• **What to work on**
For this listing, the lines between the one holding "Identify the click" and the one holding "Five Ways to Boost Confidence and Reduce Anxiety (129, 1176)", inclusive, must be set down exactly.

• **Provided data**
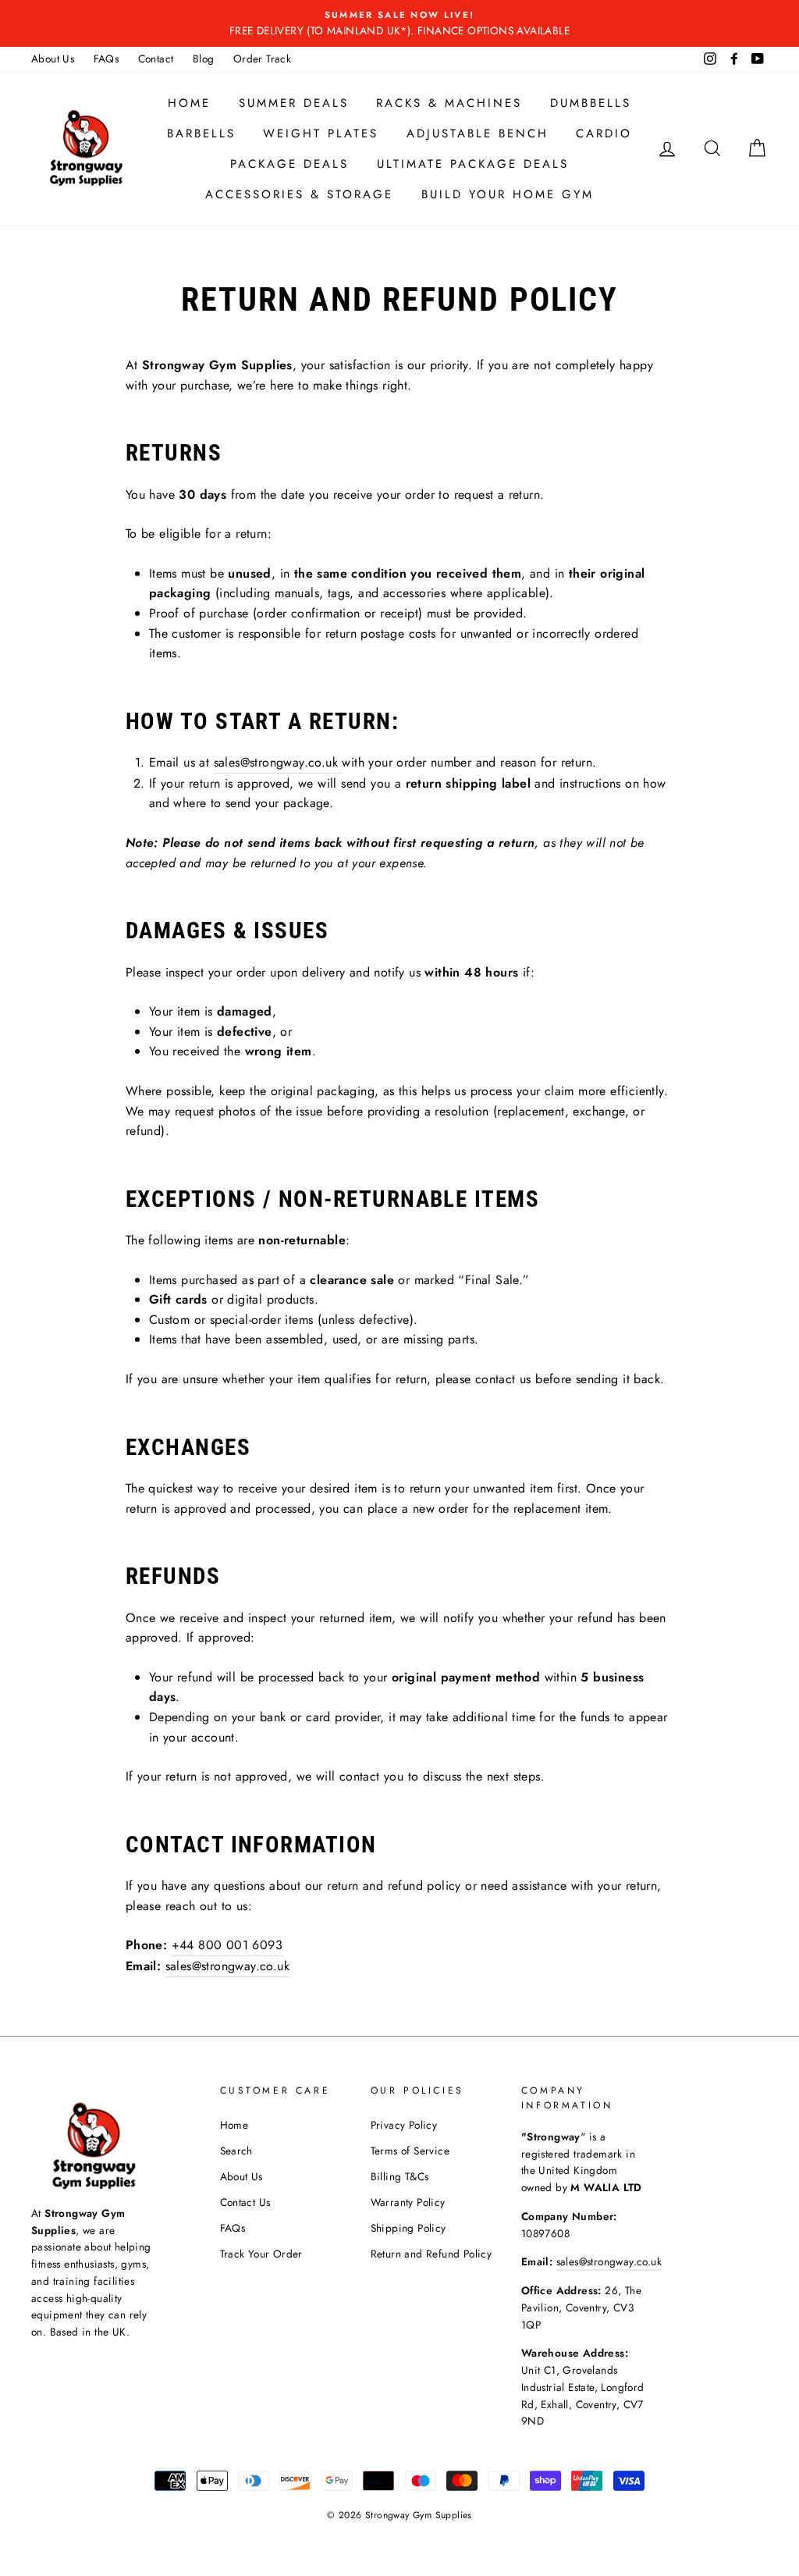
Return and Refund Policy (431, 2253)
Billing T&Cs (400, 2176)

==

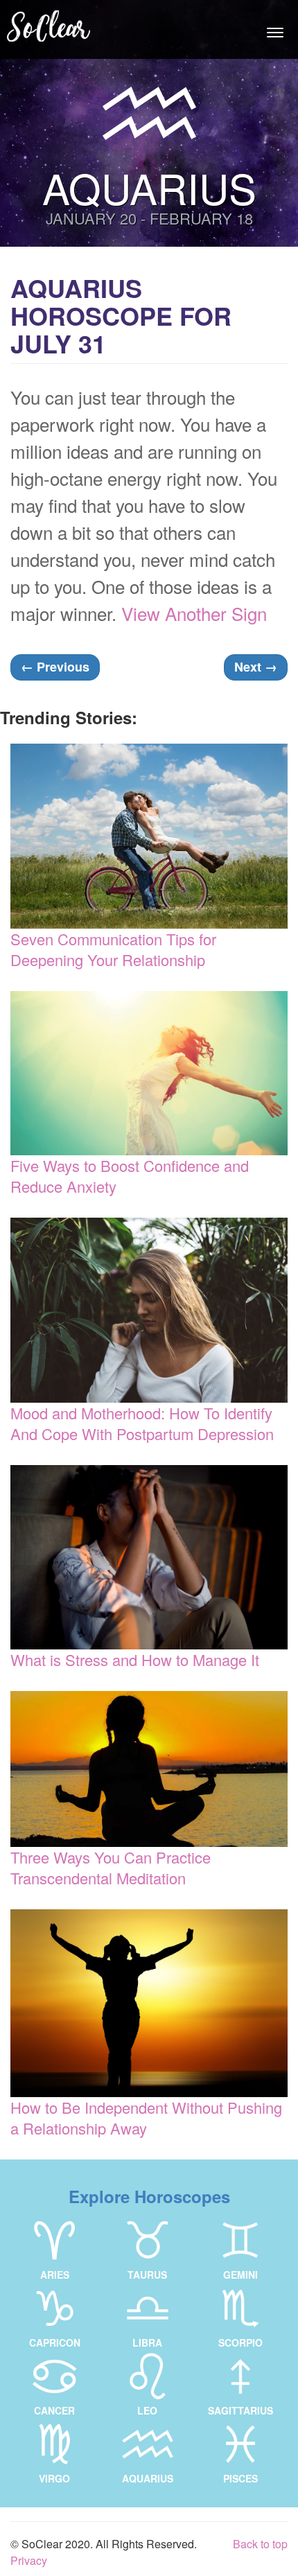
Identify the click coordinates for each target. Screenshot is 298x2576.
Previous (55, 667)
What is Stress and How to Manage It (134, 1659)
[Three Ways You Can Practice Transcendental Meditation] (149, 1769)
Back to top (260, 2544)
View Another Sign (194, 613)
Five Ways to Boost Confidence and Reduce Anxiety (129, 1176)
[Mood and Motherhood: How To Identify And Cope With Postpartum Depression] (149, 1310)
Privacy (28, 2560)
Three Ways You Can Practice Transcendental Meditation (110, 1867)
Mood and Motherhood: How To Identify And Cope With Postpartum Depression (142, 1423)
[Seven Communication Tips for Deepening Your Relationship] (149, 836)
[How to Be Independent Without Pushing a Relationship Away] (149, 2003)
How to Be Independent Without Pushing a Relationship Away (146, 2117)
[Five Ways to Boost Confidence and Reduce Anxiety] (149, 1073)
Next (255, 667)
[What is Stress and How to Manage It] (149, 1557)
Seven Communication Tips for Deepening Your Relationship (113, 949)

==

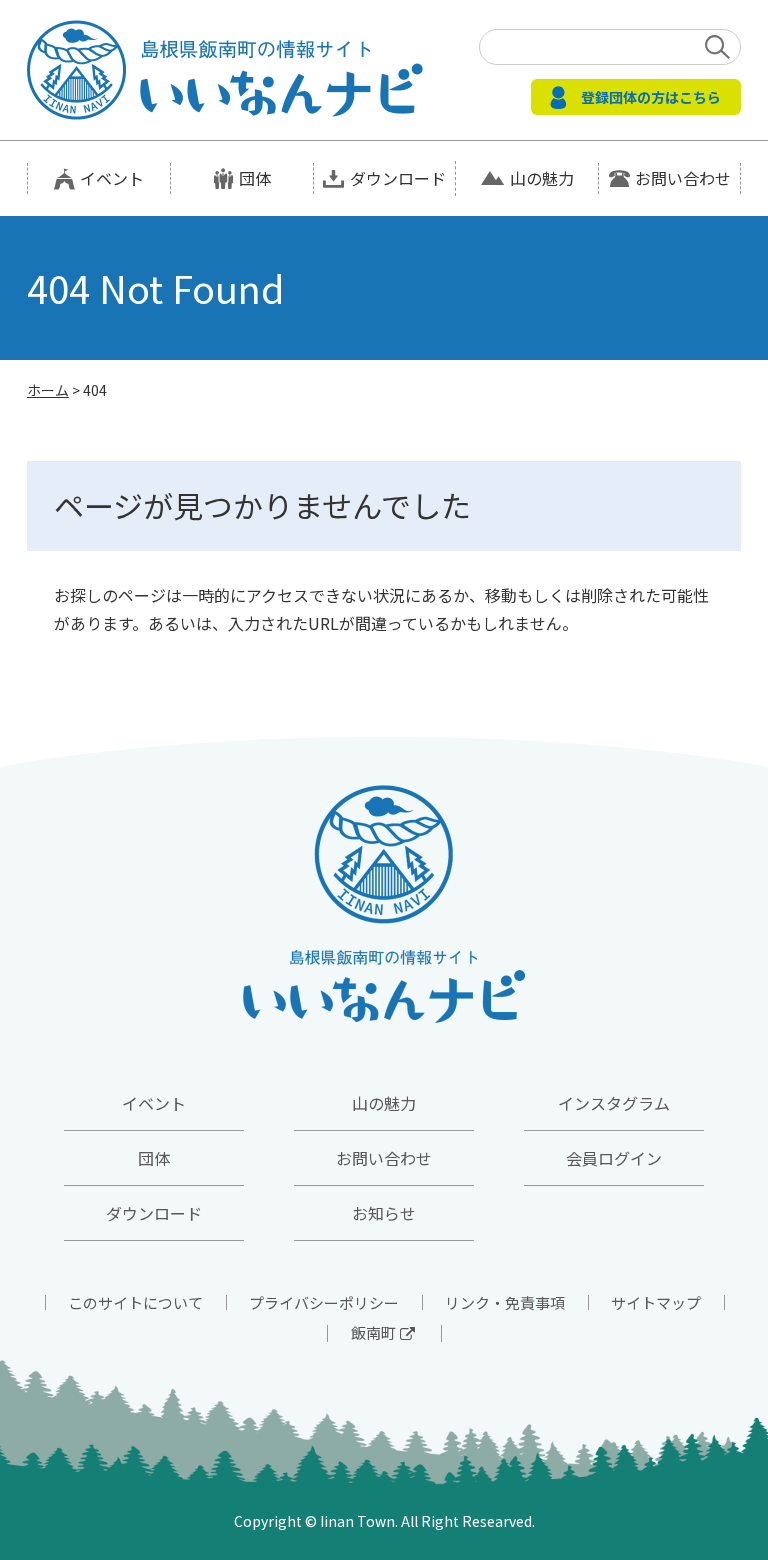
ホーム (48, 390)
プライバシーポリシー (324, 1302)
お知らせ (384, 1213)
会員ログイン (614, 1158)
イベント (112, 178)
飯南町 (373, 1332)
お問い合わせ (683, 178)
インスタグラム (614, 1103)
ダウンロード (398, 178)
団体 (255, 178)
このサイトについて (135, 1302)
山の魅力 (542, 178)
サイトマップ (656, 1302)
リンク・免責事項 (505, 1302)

• **Result of the task**
Identify the click coordinates for each target. Screenshot is 298x2576.
Previous (55, 667)
What is Stress and How to Manage It (134, 1659)
[Three Ways You Can Practice Transcendental Meditation] (149, 1769)
Back to top (260, 2544)
View Another Sign (194, 613)
Five Ways to Boost Confidence and Reduce Anxiety (129, 1176)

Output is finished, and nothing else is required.